**REQUIRED ACTION**
An exact reproduction of all entries is required.

#### RECORDS TO USE ####

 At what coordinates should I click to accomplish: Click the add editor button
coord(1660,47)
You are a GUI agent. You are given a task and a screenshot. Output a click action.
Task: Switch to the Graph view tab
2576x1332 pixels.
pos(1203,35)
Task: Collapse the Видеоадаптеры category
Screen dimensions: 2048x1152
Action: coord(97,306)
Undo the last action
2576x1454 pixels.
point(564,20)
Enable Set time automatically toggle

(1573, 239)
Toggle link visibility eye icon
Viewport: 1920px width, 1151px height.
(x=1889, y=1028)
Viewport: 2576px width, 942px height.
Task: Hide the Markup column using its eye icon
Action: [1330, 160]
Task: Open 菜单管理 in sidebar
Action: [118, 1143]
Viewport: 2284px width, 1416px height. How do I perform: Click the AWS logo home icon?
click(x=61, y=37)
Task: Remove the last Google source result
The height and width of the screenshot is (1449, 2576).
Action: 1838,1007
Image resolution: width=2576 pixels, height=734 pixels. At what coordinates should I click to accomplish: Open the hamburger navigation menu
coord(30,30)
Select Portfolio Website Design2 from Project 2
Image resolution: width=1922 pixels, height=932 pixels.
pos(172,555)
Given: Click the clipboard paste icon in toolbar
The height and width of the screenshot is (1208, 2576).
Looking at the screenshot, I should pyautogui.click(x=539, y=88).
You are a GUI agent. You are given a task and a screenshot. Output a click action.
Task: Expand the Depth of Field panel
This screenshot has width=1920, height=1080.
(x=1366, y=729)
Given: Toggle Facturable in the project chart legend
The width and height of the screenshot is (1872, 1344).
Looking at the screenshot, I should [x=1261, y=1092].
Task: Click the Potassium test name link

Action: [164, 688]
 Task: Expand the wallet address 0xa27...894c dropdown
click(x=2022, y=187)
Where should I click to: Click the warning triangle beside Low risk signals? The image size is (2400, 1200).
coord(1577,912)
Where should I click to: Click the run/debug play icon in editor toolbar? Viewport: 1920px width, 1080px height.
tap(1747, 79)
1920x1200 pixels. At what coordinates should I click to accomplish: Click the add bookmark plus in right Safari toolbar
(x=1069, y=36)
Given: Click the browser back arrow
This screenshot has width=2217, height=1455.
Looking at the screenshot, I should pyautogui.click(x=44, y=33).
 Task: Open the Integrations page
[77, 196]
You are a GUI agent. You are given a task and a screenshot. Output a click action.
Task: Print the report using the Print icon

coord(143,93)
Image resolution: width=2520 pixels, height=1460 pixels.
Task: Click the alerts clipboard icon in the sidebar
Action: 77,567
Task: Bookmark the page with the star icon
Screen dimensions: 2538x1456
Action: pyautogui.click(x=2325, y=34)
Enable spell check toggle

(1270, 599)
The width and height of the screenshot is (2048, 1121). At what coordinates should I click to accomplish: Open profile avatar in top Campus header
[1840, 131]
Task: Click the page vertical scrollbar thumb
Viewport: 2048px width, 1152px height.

####

**EXERCISE RESULT**
 At what coordinates should I click to accomplish: Click the add editor button
coord(1660,47)
You are a GUI agent. You are given a task and a screenshot. Output a click action.
Task: Switch to the Graph view tab
2576x1332 pixels.
pos(1203,35)
Task: Collapse the Видеоадаптеры category
Screen dimensions: 2048x1152
Action: coord(97,306)
Undo the last action
2576x1454 pixels.
point(564,20)
Enable Set time automatically toggle

(1573, 239)
Toggle link visibility eye icon
Viewport: 1920px width, 1151px height.
(x=1889, y=1028)
Viewport: 2576px width, 942px height.
Task: Hide the Markup column using its eye icon
Action: [1330, 160]
Task: Open 菜单管理 in sidebar
Action: [118, 1143]
Viewport: 2284px width, 1416px height. How do I perform: Click the AWS logo home icon?
click(x=61, y=37)
Task: Remove the last Google source result
The height and width of the screenshot is (1449, 2576).
Action: 1838,1007
Image resolution: width=2576 pixels, height=734 pixels. At what coordinates should I click to accomplish: Open the hamburger navigation menu
coord(30,30)
Select Portfolio Website Design2 from Project 2
Image resolution: width=1922 pixels, height=932 pixels.
pos(172,555)
Given: Click the clipboard paste icon in toolbar
The height and width of the screenshot is (1208, 2576).
Looking at the screenshot, I should pyautogui.click(x=539, y=88).
You are a GUI agent. You are given a task and a screenshot. Output a click action.
Task: Expand the Depth of Field panel
This screenshot has width=1920, height=1080.
(x=1366, y=729)
Given: Toggle Facturable in the project chart legend
The width and height of the screenshot is (1872, 1344).
Looking at the screenshot, I should [x=1261, y=1092].
Task: Click the Potassium test name link

Action: [164, 688]
 Task: Expand the wallet address 0xa27...894c dropdown
click(x=2022, y=187)
Where should I click to: Click the warning triangle beside Low risk signals? The image size is (2400, 1200).
coord(1577,912)
Where should I click to: Click the run/debug play icon in editor toolbar? Viewport: 1920px width, 1080px height.
tap(1747, 79)
1920x1200 pixels. At what coordinates should I click to accomplish: Click the add bookmark plus in right Safari toolbar
(x=1069, y=36)
Given: Click the browser back arrow
This screenshot has width=2217, height=1455.
Looking at the screenshot, I should pyautogui.click(x=44, y=33).
 Task: Open the Integrations page
[77, 196]
You are a GUI agent. You are given a task and a screenshot. Output a click action.
Task: Print the report using the Print icon

coord(143,93)
Image resolution: width=2520 pixels, height=1460 pixels.
Task: Click the alerts clipboard icon in the sidebar
Action: 77,567
Task: Bookmark the page with the star icon
Screen dimensions: 2538x1456
Action: pyautogui.click(x=2325, y=34)
Enable spell check toggle

(1270, 599)
The width and height of the screenshot is (2048, 1121). At what coordinates should I click to accomplish: Open profile avatar in top Campus header
[1840, 131]
Task: Click the page vertical scrollbar thumb
Viewport: 2048px width, 1152px height.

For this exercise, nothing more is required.